Des soldats des Forces armées centrafricaines (FACA) tentent de lyncher un gendarme qu'ils soupçonnent d'être un ancien rebelle de la Séléka (AFP / Issouf Sanogo)

L'homme est mort. Et pourtant, pendant encore plus de dix minutes, les soldats mais aussi des badauds qui les ont rejoints s’acharnent sur son cadavre, lui sautant dessus à pieds joints. Des gens prennent des photos avec leurs téléphones portables. Une femme pose un pied sur le cadavre, comme s’il s’agissait d’une prise de guerre. La scène se déroule sous les yeux des dizaines de témoins, dont de nombreux journalistes. Aucun des militaires présents ne tente de s’interposer. Ni les Centrafricains, qui étaient pourtant plusieurs  milliers, ni les Africains de la Misca encore sur place.

Un moment, je reste tétanisée au milieu de la route incapable de détacher mon regard du couteau qui coupe les chairs. Issouf me signale un second mouvement de foule à quelques dizaines de mètres. Cette fois, les militaires s’en prennent à un gendarme, également accusé d’être un ancien rebelle de la Séléka. Ce gendarme a plus de chance. Il réussit à s’échapper de justesse, en courant jusqu’à la voiture de ses collègues qui démarre en trombe.

Un gendarme centrafricain, soupçonné d'être un ancien rebelle de la Séléka, échappe de peu au lynchage (AFP / Issouf Sanogo)

Issouf et moi décidons de partir. Une foule hors d’elle est dangereuse. Nous apprendrons plus tard, par des témoins, que la victime du lynchage a été démembrée puis brûlée, avant que la Misca intervienne en tirant des coups de feu en l'air pour disperser la foule jusqu'à l'arrivée de soldats français qui n'ont pu que récupérer les morceaux du cadavre. Ils ont « protégé le corps, récupéré les « parties visibles » auprès des gens qui les détenaient et les ont remises à la Croix rouge », m'explique un porte-parole de Sangaris.

Les soldats de la Misca auraient-ils pu empêcher ce lynchage ? « Qu'aurions-nous dû faire ? », me demande leur porte-parole, qui finit par me rappeler après plusieurs heures de silence. « Ça s'est passé très vite. Il était mort. On ne peut quand même pas tirer sur les gens! »

Un soldat centrafricain range son couteau après avoir participé au lynchage (AFP / Issouf Sanogo)

En Centrafrique, il n’y a plus de tribunaux, plus de police, plus de lois. Cette atrocité a toutes les chances de rester à jamais impunie. Et nous ne saurons sans doute jamais avec certitude qui était l'homme qui a été lynché. Certains disent qu’il s’appelait Idriss, un prénom musulman, et que c’était un ancien membre des FACA rallié à la Séléka quand elle a pris le pouvoir en mars 2013. 

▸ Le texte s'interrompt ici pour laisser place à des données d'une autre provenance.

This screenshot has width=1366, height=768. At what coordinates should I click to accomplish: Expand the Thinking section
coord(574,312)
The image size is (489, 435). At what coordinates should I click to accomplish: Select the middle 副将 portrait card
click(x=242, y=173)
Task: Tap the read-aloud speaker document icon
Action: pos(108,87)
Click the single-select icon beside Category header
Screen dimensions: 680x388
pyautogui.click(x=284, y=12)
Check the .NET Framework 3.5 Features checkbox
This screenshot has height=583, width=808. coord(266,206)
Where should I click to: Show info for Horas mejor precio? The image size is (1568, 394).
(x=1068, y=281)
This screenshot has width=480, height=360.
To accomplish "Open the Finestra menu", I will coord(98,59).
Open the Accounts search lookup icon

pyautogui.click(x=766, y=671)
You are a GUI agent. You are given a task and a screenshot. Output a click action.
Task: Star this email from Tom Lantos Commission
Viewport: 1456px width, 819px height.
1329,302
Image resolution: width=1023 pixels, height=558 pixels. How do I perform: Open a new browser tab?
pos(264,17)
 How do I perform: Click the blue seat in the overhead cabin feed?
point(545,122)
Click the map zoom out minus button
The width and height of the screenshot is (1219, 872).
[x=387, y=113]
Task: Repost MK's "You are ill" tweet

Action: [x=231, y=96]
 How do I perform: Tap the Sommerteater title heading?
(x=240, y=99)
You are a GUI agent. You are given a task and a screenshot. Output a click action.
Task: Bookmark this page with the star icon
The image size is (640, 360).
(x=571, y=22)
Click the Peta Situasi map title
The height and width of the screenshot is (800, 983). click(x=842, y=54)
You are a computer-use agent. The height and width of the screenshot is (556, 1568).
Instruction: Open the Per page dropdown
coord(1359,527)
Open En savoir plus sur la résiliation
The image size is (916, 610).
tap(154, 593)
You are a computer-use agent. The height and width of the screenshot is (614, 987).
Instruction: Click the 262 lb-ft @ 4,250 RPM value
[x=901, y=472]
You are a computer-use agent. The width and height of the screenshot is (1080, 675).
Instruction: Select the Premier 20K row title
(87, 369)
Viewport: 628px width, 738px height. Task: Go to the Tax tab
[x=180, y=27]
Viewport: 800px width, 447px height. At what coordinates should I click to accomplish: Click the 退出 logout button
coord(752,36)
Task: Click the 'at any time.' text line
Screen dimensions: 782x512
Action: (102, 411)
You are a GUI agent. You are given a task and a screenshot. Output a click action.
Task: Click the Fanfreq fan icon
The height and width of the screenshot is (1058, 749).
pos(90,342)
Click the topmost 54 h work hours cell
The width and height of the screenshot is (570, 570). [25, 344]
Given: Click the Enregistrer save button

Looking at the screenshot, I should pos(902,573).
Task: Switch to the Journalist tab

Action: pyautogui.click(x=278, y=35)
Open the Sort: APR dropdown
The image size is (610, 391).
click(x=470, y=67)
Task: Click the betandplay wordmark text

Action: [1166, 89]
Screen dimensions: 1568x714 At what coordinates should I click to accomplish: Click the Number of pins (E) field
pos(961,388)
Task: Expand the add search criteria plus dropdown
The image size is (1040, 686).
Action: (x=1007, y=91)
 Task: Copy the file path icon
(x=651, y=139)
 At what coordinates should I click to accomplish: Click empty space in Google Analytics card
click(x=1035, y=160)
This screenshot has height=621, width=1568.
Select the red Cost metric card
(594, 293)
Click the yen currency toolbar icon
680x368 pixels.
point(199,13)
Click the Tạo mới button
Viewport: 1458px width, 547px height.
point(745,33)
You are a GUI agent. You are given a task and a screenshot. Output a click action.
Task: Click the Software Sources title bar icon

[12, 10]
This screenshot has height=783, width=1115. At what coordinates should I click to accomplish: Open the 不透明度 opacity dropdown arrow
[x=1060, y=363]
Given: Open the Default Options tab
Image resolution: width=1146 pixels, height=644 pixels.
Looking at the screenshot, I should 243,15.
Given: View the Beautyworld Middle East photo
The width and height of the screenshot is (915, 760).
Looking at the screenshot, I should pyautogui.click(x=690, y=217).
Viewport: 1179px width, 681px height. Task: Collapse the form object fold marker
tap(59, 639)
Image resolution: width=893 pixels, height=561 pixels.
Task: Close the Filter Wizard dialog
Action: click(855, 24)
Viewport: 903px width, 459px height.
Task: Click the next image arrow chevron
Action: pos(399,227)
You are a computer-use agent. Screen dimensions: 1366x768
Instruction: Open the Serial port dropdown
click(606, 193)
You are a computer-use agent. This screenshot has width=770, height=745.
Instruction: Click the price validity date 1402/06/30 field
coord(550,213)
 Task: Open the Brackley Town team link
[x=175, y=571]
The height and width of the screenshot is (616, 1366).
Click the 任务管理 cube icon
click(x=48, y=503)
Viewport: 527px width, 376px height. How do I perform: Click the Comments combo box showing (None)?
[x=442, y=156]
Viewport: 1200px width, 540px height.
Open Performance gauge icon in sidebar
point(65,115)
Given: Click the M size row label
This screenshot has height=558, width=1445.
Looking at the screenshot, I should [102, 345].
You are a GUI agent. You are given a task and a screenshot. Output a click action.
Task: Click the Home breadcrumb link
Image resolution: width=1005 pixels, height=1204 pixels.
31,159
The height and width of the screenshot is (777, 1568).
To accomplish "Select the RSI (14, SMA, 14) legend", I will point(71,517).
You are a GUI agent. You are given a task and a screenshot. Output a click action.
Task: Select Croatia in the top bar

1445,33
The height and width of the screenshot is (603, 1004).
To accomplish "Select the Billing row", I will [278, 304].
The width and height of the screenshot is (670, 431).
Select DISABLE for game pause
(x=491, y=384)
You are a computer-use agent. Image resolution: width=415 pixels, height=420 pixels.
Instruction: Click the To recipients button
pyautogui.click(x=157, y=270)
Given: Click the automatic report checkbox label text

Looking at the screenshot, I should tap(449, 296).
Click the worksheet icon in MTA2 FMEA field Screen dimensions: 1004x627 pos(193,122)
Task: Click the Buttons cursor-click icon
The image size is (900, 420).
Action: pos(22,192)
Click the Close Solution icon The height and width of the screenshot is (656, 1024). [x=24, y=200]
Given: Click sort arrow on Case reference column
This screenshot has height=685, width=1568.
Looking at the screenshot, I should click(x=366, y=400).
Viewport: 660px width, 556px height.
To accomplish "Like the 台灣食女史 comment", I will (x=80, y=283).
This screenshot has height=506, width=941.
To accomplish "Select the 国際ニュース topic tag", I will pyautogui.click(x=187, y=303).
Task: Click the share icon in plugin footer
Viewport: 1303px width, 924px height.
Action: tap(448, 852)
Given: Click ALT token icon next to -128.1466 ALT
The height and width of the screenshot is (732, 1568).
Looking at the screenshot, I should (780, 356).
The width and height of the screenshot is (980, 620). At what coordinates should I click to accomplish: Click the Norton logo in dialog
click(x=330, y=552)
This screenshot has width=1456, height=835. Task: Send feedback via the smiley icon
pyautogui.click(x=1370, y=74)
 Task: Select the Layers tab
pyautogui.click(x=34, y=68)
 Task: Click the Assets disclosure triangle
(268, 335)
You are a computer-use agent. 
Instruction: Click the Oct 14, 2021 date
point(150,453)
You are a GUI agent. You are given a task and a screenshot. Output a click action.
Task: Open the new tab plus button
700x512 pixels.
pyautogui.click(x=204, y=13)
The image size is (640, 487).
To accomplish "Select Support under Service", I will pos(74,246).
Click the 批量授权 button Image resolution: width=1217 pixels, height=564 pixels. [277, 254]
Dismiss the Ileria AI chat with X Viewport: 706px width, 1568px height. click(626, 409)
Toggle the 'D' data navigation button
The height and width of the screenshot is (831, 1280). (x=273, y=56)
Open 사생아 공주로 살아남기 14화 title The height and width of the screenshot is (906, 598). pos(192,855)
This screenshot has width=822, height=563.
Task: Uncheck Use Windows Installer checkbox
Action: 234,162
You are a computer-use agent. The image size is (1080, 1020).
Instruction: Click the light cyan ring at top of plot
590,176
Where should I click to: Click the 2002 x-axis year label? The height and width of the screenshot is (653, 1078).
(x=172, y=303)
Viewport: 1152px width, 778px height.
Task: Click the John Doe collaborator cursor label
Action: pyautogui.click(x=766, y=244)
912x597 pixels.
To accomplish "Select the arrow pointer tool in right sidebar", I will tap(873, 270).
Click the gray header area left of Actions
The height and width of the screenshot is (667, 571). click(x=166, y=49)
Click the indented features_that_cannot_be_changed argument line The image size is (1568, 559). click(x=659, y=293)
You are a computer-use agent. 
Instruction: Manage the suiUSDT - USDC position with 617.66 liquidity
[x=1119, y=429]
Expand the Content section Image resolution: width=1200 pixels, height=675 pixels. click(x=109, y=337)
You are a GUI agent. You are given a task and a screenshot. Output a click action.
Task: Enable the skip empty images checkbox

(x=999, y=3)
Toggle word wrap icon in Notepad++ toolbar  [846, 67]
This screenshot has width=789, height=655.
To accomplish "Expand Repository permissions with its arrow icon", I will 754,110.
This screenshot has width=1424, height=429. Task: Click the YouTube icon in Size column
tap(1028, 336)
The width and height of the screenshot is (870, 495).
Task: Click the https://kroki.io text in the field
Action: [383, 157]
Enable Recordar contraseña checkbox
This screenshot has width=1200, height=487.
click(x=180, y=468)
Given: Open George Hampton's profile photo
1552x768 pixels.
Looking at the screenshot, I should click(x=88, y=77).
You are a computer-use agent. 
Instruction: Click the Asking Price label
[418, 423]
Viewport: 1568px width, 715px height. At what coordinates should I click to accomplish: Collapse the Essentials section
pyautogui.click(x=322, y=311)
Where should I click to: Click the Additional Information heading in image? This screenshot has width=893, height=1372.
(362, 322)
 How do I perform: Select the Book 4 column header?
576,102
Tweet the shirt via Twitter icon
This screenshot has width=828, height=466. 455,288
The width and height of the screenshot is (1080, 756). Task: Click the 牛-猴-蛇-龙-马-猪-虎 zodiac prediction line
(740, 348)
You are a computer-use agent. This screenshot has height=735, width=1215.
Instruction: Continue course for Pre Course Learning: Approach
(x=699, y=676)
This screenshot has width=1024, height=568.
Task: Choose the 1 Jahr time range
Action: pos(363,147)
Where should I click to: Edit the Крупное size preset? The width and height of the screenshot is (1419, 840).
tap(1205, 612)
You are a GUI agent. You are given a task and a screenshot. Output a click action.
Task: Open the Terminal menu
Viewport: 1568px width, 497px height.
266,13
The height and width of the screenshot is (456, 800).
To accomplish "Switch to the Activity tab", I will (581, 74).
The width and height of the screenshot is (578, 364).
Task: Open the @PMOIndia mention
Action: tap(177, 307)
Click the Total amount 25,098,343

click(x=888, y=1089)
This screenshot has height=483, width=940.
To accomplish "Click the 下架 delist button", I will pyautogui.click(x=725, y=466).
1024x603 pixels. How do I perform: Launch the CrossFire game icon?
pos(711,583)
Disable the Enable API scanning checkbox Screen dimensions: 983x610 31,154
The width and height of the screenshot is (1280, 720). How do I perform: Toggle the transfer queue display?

Après le choc est venue la colère, puis la tristesse pour tous ces Centrafricains avec lesquels nous parlons au fil de nos reportages et qui nous disent leurs espoirs de pouvoir rentrer chez eux, de travailler, de mettre leurs enfants à l'école ou de sortir le soir dans la rue. Tristesse aussi pour cette nouvelle transition qui n'est en place que depuis deux semaines. Tristesse encore pour ceux qui, depuis des mois, tentent de mobiliser la communauté internationale et les bailleurs de fonds pour aider la Centrafrique à sortir du chaos dans lequel elle est plongée.

Mercredi matin, une cérémonie devait marquer le retour des forces armées dans la nation, le début d'un renouveau. En quelques minutes, la Centrafrique s'est encore éloignée un peu plus de la réconciliation.

La présidente centrafricaine Catherine Samba Panza pendant la cérémonie du 5 février 2014 à Bangui (AFP / Issouf Sanogo)

Anne Le Coz, journaliste basée à Paris, est l'une des envoyées spéciales de l'AFP en Centrafrique.